▸ **To do**:
Among the entries below, find each line holding "agent" and return it.

▸ **Listed records**:
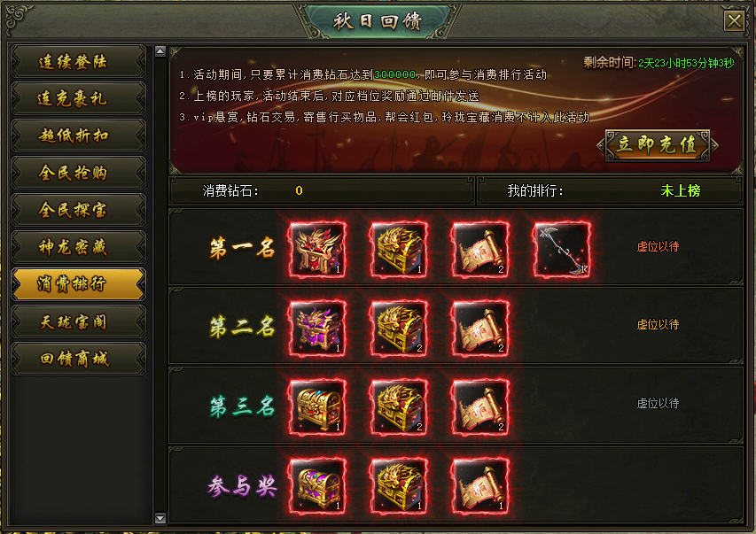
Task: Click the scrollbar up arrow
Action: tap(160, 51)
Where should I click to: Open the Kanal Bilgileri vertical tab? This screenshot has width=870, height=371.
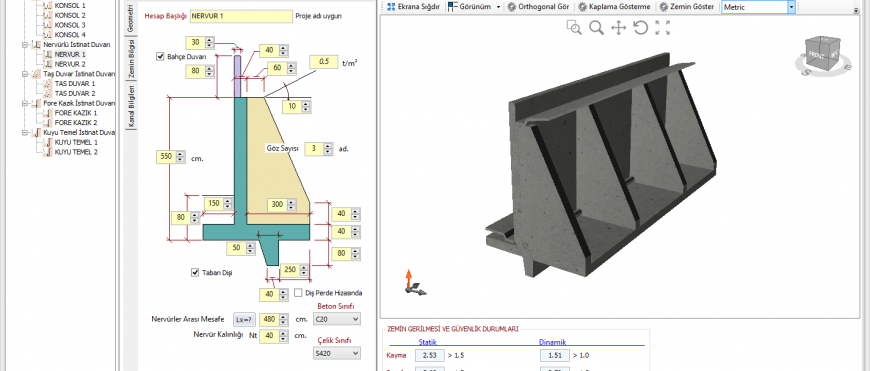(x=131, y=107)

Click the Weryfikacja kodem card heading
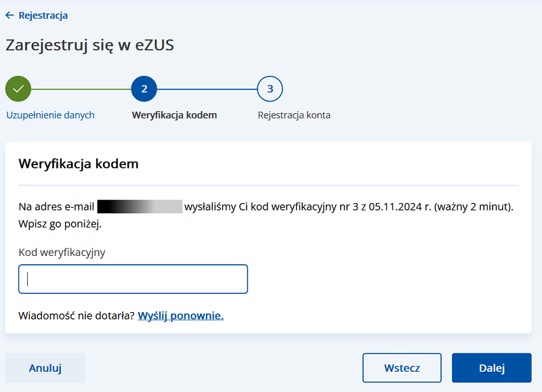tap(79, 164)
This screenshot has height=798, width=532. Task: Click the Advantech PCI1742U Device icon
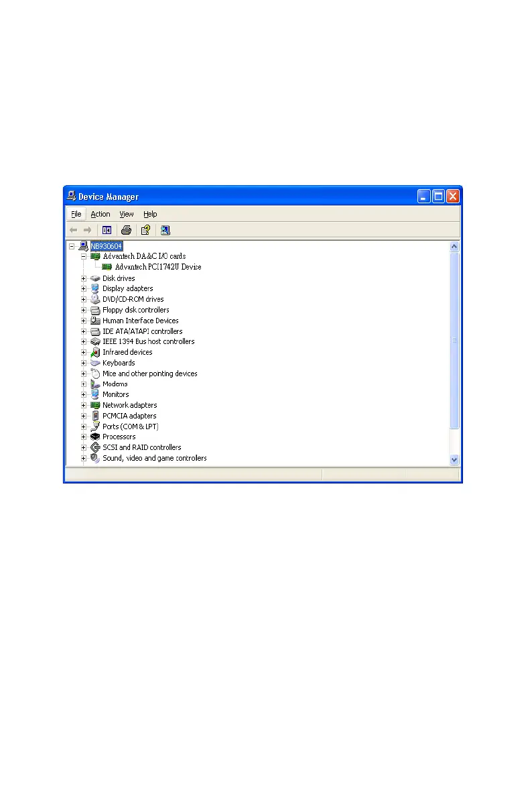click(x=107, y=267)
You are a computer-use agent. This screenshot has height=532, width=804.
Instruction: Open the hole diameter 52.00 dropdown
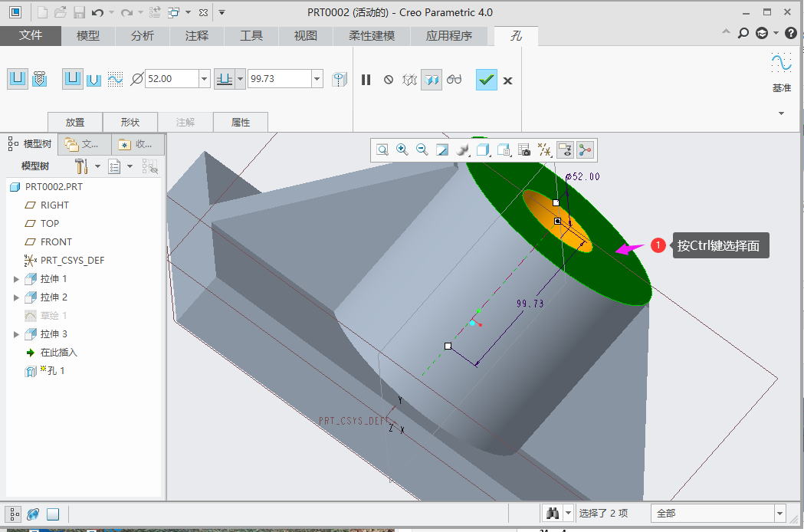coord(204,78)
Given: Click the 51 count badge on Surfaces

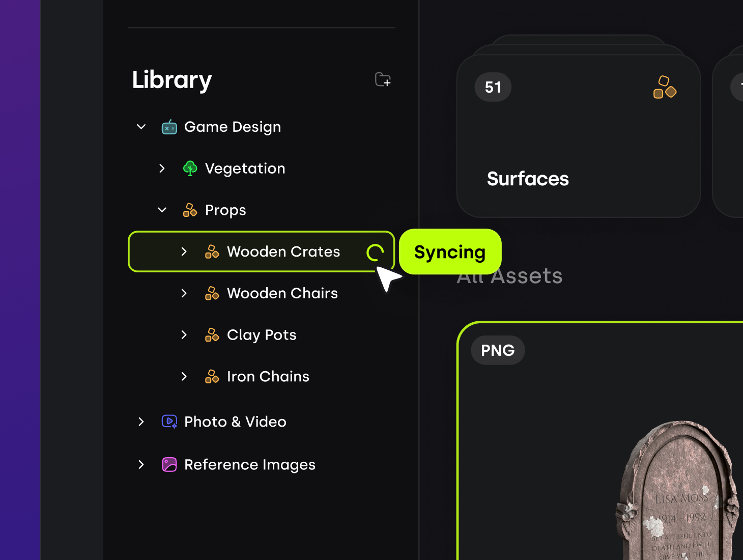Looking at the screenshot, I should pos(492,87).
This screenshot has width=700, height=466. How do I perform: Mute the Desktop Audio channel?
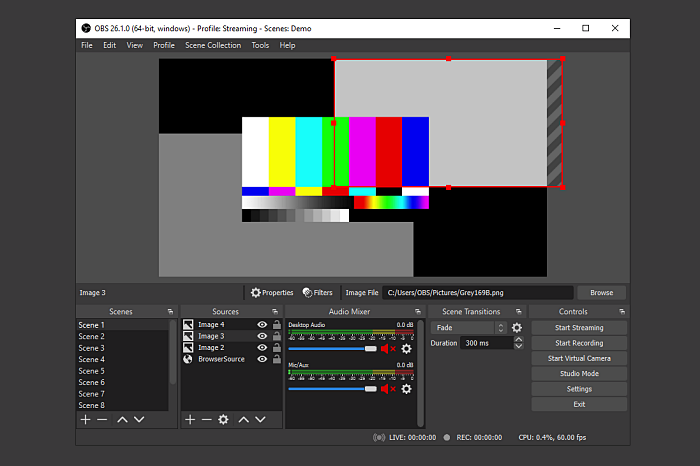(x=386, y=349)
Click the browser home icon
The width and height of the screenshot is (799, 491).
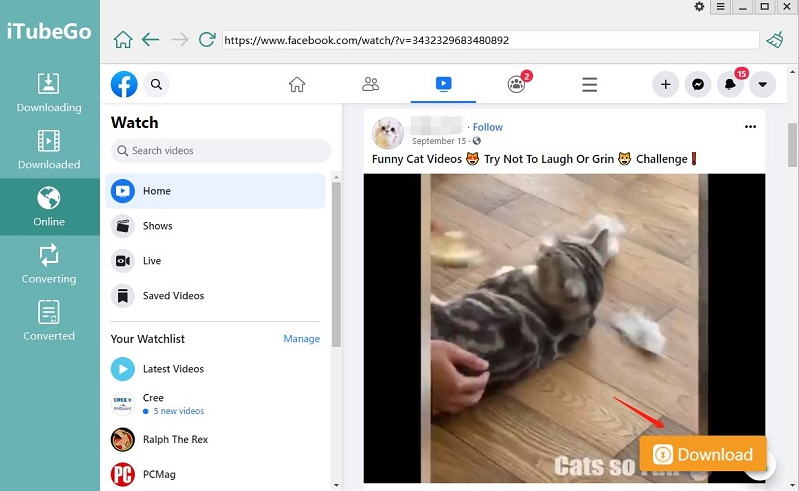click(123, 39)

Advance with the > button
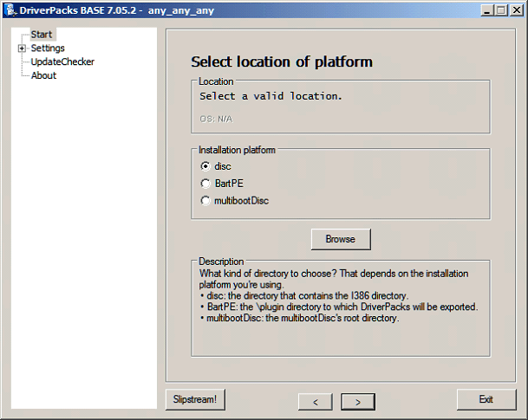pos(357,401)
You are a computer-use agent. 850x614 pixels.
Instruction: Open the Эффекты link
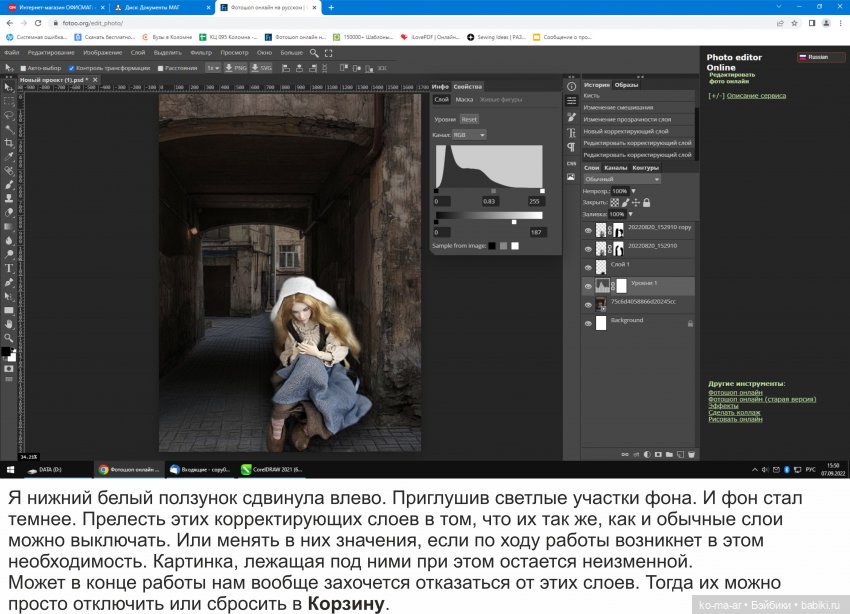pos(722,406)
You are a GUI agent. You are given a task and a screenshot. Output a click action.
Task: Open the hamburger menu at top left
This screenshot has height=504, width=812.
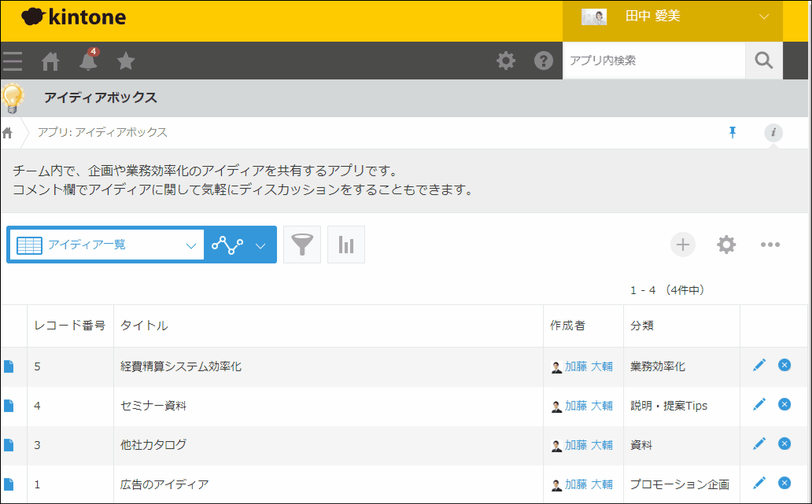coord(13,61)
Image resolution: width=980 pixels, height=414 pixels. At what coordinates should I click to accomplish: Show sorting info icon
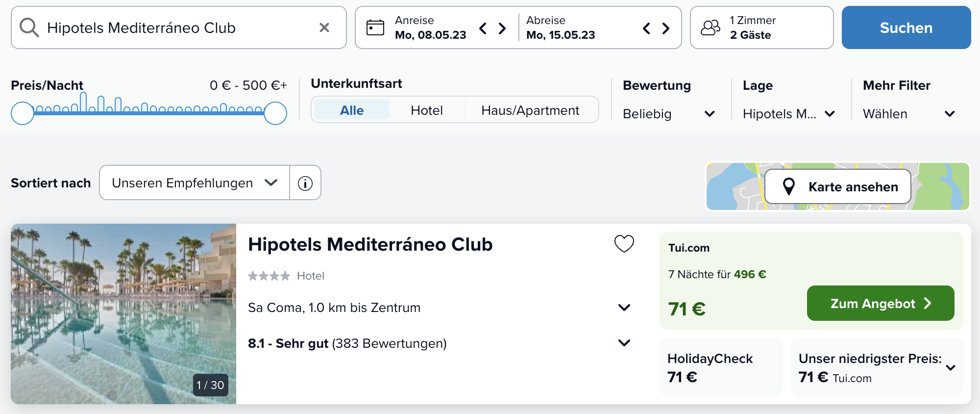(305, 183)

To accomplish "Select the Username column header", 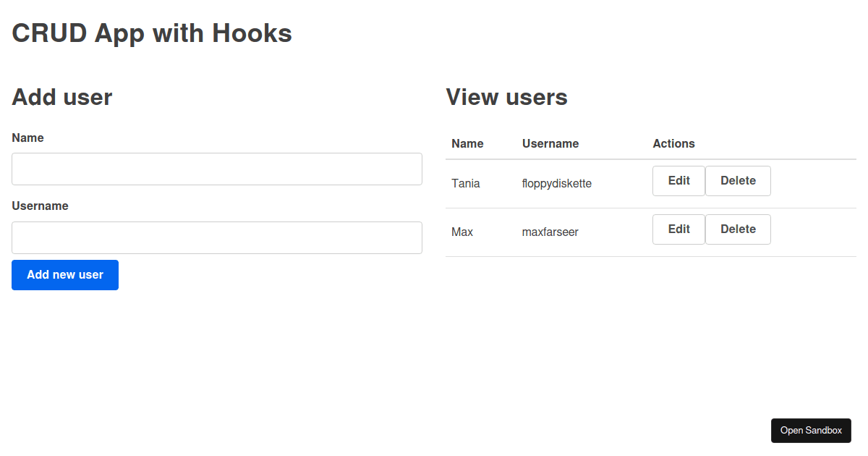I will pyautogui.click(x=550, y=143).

▸ **Exercise answer**:
You are a computer-use agent. This screenshot has height=532, width=804.
You are a computer-use agent. 850x614 pixels.
You are a GUI agent. You are given a task and a screenshot. Output a click action.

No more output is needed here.